:: EXTRAIT À LIRE ::
---+---
Vous l’avez compris, le carrefour des années cinquante aboutit dans les années 60 à la rencontre de deux courants : l’ancienne école contre la nouvelle, les vieux de la vieille contre les jeunes voyous, l’autorité en place contre ceux qui voudraient s’emparer du pouvoir. Or si Verneuil n’est pas cité dans l’article de Truffaut paru en 54, il ne fait aucun doute qu’il est une des cibles préférées des Cahiers du Cinéma puisqu’il en est l’héritier direct. Pour ne rien arranger, il réalise en 1960 L’Affaire d’une Nuit, qui emprunte beaucoup à l’esthétique de la Nouvelle Vague. Scénarisé par Henri Jeanson qui avait déclaré être jaloux d’À Bout de Souffle, il se fera détruire par les Cahiers : “Je ne pensais pas Jeanson jaloux à ce point. Aidé par l’inévitable Aurenche et par le malléable Verneuil, il a essayé d’embourgeoiser Belmondo pour l’introduire plus facilement dans la tradition de la qualité”. Verneuil devient dès lors une cible facile pour les critiques des Cahiers, à cette époque-là indissociables de la Nouvelle Vague. 


C’est l’histoire d’un ingénieur contre une bande d’artistes, d’un mec qui a fait plus de 30 millions d’entrées contre quelques films qui ont gagné le cœur des critiques. Une histoire déjà racontée mille fois, avec ses héros et ses oubliés, au titre desquels Henri Verneuil.
---+---
:: DONNÉES BRUTES ::
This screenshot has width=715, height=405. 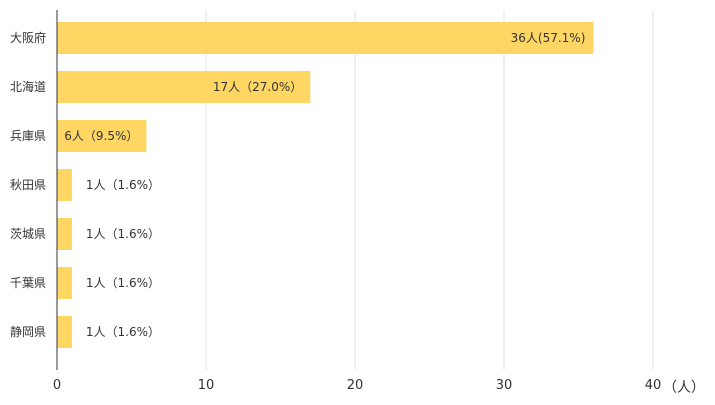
---+---
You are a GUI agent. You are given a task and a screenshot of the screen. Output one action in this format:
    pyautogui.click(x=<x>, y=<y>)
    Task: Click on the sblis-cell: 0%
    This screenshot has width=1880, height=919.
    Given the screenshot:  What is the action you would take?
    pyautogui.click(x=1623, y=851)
---+---
:: EXERCICES ::
a) Dans l’extrait sur Henri Verneuil, recopiez tout ce qui va de « C’est l’histoire d’un » jusqu’à « desquels Henri Verneuil. ».
b) Écrivez la suite de l’extrait sur Henri Verneuil et la Nouvelle Vague, à partir de sa dernière phrase.

:: RÉPONSES NUMÉROTÉES ::
a)
C’est l’histoire d’un ingénieur contre une bande d’artistes, d’un mec qui a fait plus de 30 millions d’entrées contre quelques films qui ont gagné le cœur des critiques. Une histoire déjà racontée mille fois, avec ses héros et ses oubliés, au titre desquels Henri Verneuil.

b)
En 1961, deux ans après La Vache et le Prisonnier, la filiale européenne de la MGM - Metro Goldwyn Meyer, le studio américain au lion - frappe à la porte de Verneuil et lui commande trois films. Le deal est le suivant : ces trois films doivent avoir Jean Gabin comme acteur principal, Michel Audiard comme dialoguiste et ils doivent être réalisés par Henri Verneuil. Tout le reste importe peu. Verneuil saisit cette occasion pour faire quelque chose d’osé, une sorte de pari en trois actes. En 1961, il sort Le Président, un premier film porté presque uniquement par les larges épaules de Jean Gabin et qui reste aujourd’hui encore dans les mémoires pour sa tirade du Palais Bourbon. En 1962, il abat une première carte et décide d’unir à l’écran le vieux comme l’appelaient Audiard et Verneuil, Jean Gabin donc, et le nouveau jeune qui monte : Jean-Paul Belmondo. Coup de maître qui déjà peut se lire de deux façons différentes : d’une part c’est jouissif de faire le ponts entre deux générations qui se passent le relai, mais en plus Verneuil dame le pion à la bande à Truffaut : il attire dans son cinéma la plus grande star du leur ! Et ça marche ! Même si la critique des Cahiers est lapidaire : “Festival de gros malins qui ne le sont même pas assez pour exploiter convenablement ce qui constituait à l’origine un assez bon sujet”. Au fond, celui qui a pour la Nouvelle Vague les mots les plus justes, c’est Gabin : “Qu’est-ce qu’ils croient, ces petits morveux de la Nouvelle Vague ? Que je suis fini et plus capable de m’intéresser à un genre de cinéma différent de celui que je fais ? D’abord, en quoi il est nouveau leur cinéma ? Leurs films racontent une histoire, non ? Moi, je suis pour les histoires, alors ! La Nouvelle Vague, je sais ce que c’est. Avant la guerre, c’était moi.”. Bien entendu, il n’est pas question de diminuer l’importance de la Nouvelle Vague, que j'apprécie surtout à titre personnel au niveau formel, mais il faut reconnaître qu’à cette époque, l’engouement des critiques pour le débarquement de tous ces nouveaux réalisateurs a effacé certains films qui n’ont pas été transmis aux générations suivantes.


Reste qu’en 1963, nos trois compères ont encore un film à produire. Audiard et Verneuil ont une histoire en tête, mais Gabin ne veut pas en entendre parler. Une histoire de colonies et de pêcheur qui traversent l’Atlantique. Mais le Vieux, ce qu’il veut lui, c’est tourner à Paris. L’histoire de colonie et de voyage en bateau que Verneuil vient lui vendre, ça ne l’intéresse pas. Alors Audiard a une autre idée : adapter un livre qui ferait un excellent film de casse.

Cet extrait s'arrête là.